-- TASK DATA follows --

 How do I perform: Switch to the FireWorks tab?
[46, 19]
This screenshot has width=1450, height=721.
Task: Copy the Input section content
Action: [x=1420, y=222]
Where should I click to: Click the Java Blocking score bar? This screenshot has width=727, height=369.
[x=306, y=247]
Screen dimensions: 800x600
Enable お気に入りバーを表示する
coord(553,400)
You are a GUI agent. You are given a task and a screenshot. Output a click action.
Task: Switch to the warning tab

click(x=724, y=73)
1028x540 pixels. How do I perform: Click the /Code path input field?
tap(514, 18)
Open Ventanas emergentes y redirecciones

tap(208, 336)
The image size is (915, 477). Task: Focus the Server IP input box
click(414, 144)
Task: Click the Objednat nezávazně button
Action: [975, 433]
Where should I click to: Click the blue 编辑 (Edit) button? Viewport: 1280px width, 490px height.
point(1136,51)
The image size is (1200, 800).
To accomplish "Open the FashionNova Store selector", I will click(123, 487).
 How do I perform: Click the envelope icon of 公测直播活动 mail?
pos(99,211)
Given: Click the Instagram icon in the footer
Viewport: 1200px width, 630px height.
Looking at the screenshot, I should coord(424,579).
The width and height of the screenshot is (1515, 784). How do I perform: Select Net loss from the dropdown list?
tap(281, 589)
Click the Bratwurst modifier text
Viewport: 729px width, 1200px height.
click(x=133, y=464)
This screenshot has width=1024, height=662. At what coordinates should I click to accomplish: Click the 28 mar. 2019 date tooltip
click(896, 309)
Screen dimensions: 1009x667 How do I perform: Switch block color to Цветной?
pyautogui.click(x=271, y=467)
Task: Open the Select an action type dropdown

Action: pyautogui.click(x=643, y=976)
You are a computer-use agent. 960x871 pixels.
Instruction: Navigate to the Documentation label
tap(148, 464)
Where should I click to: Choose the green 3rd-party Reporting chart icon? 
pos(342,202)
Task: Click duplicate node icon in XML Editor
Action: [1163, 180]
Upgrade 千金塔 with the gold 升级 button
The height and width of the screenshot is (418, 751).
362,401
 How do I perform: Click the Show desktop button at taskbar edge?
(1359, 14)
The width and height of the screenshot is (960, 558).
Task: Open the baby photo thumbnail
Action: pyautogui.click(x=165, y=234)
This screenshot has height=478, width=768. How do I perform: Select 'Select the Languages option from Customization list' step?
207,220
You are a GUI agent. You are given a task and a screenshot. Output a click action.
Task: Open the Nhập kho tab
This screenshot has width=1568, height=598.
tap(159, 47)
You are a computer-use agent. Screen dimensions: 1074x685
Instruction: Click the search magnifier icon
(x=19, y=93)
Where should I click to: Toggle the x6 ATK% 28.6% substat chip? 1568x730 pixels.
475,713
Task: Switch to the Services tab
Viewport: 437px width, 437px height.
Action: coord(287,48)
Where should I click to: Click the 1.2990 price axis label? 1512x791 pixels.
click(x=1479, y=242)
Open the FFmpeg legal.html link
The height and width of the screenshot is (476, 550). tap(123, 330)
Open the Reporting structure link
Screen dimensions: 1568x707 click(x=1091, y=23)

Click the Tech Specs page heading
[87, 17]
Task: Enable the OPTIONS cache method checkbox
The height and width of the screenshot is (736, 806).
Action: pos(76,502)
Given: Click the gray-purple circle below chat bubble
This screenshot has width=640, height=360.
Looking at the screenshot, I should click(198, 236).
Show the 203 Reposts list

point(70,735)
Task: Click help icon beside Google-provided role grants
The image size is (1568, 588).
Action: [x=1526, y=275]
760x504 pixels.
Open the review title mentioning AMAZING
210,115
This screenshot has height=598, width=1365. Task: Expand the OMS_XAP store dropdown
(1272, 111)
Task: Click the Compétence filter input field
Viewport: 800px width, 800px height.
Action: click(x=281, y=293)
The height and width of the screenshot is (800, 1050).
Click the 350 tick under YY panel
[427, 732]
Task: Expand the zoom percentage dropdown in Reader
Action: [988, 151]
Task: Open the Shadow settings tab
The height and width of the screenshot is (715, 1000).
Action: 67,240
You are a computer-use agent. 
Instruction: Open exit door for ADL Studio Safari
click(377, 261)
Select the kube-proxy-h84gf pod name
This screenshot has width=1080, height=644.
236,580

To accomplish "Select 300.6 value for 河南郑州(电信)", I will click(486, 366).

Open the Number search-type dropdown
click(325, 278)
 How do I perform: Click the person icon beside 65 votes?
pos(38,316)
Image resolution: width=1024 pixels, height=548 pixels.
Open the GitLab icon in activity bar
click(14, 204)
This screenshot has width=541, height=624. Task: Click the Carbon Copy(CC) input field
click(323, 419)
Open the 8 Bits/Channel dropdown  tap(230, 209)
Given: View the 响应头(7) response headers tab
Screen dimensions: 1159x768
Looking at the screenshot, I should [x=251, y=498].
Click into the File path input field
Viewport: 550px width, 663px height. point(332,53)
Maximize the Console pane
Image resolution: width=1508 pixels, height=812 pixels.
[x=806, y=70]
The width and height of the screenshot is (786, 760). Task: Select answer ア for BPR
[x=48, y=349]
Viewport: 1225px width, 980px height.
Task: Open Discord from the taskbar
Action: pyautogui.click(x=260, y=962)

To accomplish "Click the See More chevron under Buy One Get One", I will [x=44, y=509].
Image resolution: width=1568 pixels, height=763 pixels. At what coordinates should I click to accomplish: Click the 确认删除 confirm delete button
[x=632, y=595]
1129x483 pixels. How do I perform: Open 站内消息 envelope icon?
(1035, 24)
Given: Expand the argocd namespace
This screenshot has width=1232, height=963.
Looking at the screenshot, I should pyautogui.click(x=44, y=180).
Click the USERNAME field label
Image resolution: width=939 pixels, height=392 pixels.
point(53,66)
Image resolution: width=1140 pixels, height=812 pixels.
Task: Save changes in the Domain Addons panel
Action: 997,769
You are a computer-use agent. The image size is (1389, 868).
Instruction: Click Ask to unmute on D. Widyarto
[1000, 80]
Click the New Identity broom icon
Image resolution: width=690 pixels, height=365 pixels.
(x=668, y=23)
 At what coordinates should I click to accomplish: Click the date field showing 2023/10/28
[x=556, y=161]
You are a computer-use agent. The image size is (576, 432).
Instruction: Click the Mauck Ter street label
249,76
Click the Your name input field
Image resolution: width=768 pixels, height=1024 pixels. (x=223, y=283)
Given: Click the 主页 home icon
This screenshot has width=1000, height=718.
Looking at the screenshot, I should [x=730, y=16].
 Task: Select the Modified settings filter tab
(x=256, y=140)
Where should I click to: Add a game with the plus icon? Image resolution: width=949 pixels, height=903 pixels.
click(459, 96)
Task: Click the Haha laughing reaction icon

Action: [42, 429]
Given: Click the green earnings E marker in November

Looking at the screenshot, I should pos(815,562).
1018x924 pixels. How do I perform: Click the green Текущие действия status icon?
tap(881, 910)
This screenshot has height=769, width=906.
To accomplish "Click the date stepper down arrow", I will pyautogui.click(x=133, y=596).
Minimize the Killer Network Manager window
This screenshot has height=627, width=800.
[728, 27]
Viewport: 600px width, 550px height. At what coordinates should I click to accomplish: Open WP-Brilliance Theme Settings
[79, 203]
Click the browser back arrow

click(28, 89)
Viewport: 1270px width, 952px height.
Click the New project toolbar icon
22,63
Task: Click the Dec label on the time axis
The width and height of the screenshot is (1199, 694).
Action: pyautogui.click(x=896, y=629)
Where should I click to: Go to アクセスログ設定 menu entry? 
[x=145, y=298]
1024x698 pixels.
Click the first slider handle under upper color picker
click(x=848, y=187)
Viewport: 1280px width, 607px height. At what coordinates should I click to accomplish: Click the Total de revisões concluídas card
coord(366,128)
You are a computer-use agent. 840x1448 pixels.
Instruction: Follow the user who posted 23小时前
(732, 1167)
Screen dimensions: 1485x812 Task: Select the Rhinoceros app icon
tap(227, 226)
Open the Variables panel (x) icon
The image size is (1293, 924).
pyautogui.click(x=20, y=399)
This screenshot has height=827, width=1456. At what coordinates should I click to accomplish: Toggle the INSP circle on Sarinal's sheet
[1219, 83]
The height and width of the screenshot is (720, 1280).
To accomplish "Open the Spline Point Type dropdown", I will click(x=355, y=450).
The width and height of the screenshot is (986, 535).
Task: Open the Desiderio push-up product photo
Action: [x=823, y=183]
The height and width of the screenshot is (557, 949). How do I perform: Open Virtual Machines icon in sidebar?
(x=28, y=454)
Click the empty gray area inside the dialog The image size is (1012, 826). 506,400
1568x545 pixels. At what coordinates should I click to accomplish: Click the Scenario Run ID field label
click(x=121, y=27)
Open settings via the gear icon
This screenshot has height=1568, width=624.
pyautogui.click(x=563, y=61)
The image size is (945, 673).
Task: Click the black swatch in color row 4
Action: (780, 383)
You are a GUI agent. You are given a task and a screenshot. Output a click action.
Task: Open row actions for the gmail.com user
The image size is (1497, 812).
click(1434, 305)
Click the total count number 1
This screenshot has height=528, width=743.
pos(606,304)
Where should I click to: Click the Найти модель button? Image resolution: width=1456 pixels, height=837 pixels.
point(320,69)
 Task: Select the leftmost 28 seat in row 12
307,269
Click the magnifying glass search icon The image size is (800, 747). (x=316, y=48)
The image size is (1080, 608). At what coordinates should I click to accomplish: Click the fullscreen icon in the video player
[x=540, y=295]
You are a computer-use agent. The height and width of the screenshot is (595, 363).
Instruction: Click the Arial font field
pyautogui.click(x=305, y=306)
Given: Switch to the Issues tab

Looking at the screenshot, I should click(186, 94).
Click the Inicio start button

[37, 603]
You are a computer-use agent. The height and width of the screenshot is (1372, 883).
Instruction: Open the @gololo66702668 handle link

-- TASK DATA concluded --

EXERCISE GOAL: Find the word "agent" in the entries above. Copy every line that has it.

TASK OUTPUT:
You are a GUI agent. You are given a task and a screenshot. Output a click action.
You are a computer-use agent. 960x871 pixels.
You are a GUI agent. You are given a task and a screenshot. Output a click action.
You are a computer-use agent. Screen dimensions: 1074x685
You are a computer-use agent. 
You are a computer-use agent. The image size is (1389, 868).
You are a computer-use agent. The image size is (576, 432).
You are a computer-use agent. 840x1448 pixels.
You are a GUI agent. You are given a task and a screenshot. Output a click action.
You are a computer-use agent. The height and width of the screenshot is (595, 363).
You are a computer-use agent. The height and width of the screenshot is (1372, 883).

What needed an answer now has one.